## WORK TO COMPLETE
Rewrite the data below, changing every "Image resolution" to "Screen size" and leaving everything else as it is.

## MATERIAL TO PROCESS
**********

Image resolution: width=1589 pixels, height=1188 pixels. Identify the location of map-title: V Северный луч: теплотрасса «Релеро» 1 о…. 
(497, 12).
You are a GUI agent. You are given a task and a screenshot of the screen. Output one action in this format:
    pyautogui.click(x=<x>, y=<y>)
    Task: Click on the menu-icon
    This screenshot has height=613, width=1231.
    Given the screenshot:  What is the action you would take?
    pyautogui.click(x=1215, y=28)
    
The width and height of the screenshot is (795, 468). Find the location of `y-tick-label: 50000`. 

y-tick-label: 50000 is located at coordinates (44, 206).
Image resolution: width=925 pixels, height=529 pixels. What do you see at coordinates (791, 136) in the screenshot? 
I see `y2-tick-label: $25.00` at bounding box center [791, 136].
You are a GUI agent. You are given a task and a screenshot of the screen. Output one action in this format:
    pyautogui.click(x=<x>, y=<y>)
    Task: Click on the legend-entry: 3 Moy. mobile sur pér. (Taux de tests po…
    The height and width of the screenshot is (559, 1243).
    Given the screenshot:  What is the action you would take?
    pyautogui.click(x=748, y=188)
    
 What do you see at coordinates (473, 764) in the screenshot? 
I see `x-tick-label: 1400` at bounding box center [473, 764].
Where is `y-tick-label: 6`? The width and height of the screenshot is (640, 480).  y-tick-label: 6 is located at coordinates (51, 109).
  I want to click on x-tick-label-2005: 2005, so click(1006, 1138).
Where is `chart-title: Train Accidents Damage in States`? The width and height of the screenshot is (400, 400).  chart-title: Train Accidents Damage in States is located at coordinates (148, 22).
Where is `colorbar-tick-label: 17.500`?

**********

## ANSWER SPACE
Screen size: width=1589 pixels, height=1188 pixels. Identify the location of map-title: V Северный луч: теплотрасса «Релеро» 1 о…. 
(497, 12).
You are a GUI agent. You are given a task and a screenshot of the screen. Output one action in this format:
    pyautogui.click(x=<x>, y=<y>)
    Task: Click on the menu-icon
    This screenshot has height=613, width=1231.
    Given the screenshot:  What is the action you would take?
    pyautogui.click(x=1215, y=28)
    
The width and height of the screenshot is (795, 468). Find the location of `y-tick-label: 50000`. 

y-tick-label: 50000 is located at coordinates (44, 206).
Screen size: width=925 pixels, height=529 pixels. What do you see at coordinates (791, 136) in the screenshot? 
I see `y2-tick-label: $25.00` at bounding box center [791, 136].
You are a GUI agent. You are given a task and a screenshot of the screen. Output one action in this format:
    pyautogui.click(x=<x>, y=<y>)
    Task: Click on the legend-entry: 3 Moy. mobile sur pér. (Taux de tests po…
    The height and width of the screenshot is (559, 1243).
    Given the screenshot:  What is the action you would take?
    pyautogui.click(x=748, y=188)
    
 What do you see at coordinates (473, 764) in the screenshot? 
I see `x-tick-label: 1400` at bounding box center [473, 764].
Where is `y-tick-label: 6`? The width and height of the screenshot is (640, 480).  y-tick-label: 6 is located at coordinates (51, 109).
  I want to click on x-tick-label-2005: 2005, so click(1006, 1138).
Where is `chart-title: Train Accidents Damage in States`? The width and height of the screenshot is (400, 400).  chart-title: Train Accidents Damage in States is located at coordinates (148, 22).
Where is `colorbar-tick-label: 17.500`?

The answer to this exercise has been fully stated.